Individual team members may feel reluctant to approach you for support or even access services that are available to them. However, there are a number of simple ways of supporting your team as a whole, which don’t result in you taking on the role of a counsellor yourself!
- Monitoring changes in behaviour and performance of both individuals and your team
- Developing an awareness of the effect circumstantial factors can have on individuals and team members (these could be both personal and work-related)
- Encouraging employees to talk openly about mental health issues
- Raising awareness of support structures within the organisation through staff briefing sessions
- Sign-posting individual employees to support from MindSpace247 and other sources. Reassure them that the service is confidential.
Calling MindSpace247 to speak to a counsellor yourself, even if just to find out more about the services on offer, will give you the confidence to recommend the service to others. And perhaps most importantly…….
Making sure you are looking after and monitoring your own mental, physical and emotional health
Broaching the subject of mental and emotional health with employees can feel difficult – managers often say they feel uncomfortable suggesting an employee seeks support, sensing that they may feel singled-out or that there is an implication that they are weak or unable to cope. There isn’t a standard way of beginning this conversation although ‘How are you?’ is often a good place to start! These conversations should always take place in private but calling someone into your office specifically to address this could set you off on the wrong foot. One to one meetings offer a good opportunity to suggest that an employee may benefit from some support from MindSpace247.
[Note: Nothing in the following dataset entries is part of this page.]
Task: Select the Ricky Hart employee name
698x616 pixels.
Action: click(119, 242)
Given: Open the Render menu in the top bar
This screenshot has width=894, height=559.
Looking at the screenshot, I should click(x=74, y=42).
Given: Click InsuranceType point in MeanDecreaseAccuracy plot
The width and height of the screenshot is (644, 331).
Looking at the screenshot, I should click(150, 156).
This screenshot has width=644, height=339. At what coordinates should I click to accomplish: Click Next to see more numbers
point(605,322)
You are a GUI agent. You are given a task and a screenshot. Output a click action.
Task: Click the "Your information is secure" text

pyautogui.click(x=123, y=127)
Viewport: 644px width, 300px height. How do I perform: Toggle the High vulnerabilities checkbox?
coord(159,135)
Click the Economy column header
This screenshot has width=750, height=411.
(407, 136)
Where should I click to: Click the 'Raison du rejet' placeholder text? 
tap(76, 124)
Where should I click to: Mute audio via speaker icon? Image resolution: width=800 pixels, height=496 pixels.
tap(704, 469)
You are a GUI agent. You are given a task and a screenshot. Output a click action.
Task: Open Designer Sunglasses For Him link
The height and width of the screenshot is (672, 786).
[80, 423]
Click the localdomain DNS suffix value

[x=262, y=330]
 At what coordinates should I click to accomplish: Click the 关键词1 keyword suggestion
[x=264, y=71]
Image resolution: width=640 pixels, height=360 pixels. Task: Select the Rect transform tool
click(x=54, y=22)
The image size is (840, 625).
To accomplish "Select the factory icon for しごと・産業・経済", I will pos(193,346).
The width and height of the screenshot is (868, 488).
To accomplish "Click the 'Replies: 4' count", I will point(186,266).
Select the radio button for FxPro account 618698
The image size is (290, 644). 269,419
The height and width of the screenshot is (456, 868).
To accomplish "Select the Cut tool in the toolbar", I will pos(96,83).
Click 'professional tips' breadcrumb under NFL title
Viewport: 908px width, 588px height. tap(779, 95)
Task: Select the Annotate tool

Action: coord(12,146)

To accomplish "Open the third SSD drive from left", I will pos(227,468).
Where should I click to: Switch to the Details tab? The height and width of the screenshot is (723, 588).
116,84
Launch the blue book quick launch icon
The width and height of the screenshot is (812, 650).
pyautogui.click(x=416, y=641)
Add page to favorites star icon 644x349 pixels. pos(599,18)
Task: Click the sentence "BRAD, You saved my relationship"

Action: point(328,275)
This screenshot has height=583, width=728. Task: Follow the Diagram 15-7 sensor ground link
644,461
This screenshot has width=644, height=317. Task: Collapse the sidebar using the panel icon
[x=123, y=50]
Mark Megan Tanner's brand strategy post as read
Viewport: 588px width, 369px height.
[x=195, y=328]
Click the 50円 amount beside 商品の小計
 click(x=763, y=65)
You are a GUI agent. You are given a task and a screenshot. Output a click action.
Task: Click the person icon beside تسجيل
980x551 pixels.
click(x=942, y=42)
Anecdotally, managers have found that having the option to sign-post employees to MindSpace247 helps them maintain their boundaries as a manager. It can be difficult to define where supervision/management ends and counselling begins and managing work performance and behaviour often links in with personal issues. Having the option to offer counselling support to those that are experiencing difficulties can give you a valuable ’out’ in terms of exploring emotional issues, helping you and your employee to focus on work.
‘Embedding’ the service within your team/department
Briefing your team on a regular basis about the support that is available will help raise awareness and continually reinforce the importance of mental and emotional health. Making this a collective activity and part of team culture may help ensure that individual team members don’t feel singled-out if you then suggest they seek support.
Admitting we need support is not a sign of weakness. Encouraging a colleague to take positive, proactive steps to improve their wellbeing is a fantastic thing to do for the employee themselves, the team and the organisation. Helping others is also great for our own emotional wellbeing.
In terms of work-related issues, some people will appear to ‘cope’ better with stress than others. There are all sorts of reasons why people cope with and approach challenges differently; personal factors could compound work-related difficulties and people’s cultural and social backgrounds and previous experiences can also affect the way they deal with things.
An employee doesn’t need to be suffering from a specific mental or emotional health issue to access support from MindSpace247. Our therapists can offer:
- Development of communication & assertiveness skills
- Guidance on dealing with and avoiding confrontation
- Advice on work-life balance and managing personal resources (prioritising, managing expectations, self-care)
- Stress resilience strategies
- An independent, unbiased listening ear for work-related or personal difficulties
Counselling can provide simple, practical and effective coping strategies that can offer employees ‘tools’ to face future challenges both at home and in the workplace.
A team’s mental health is as vital to its effective operation as its physical health.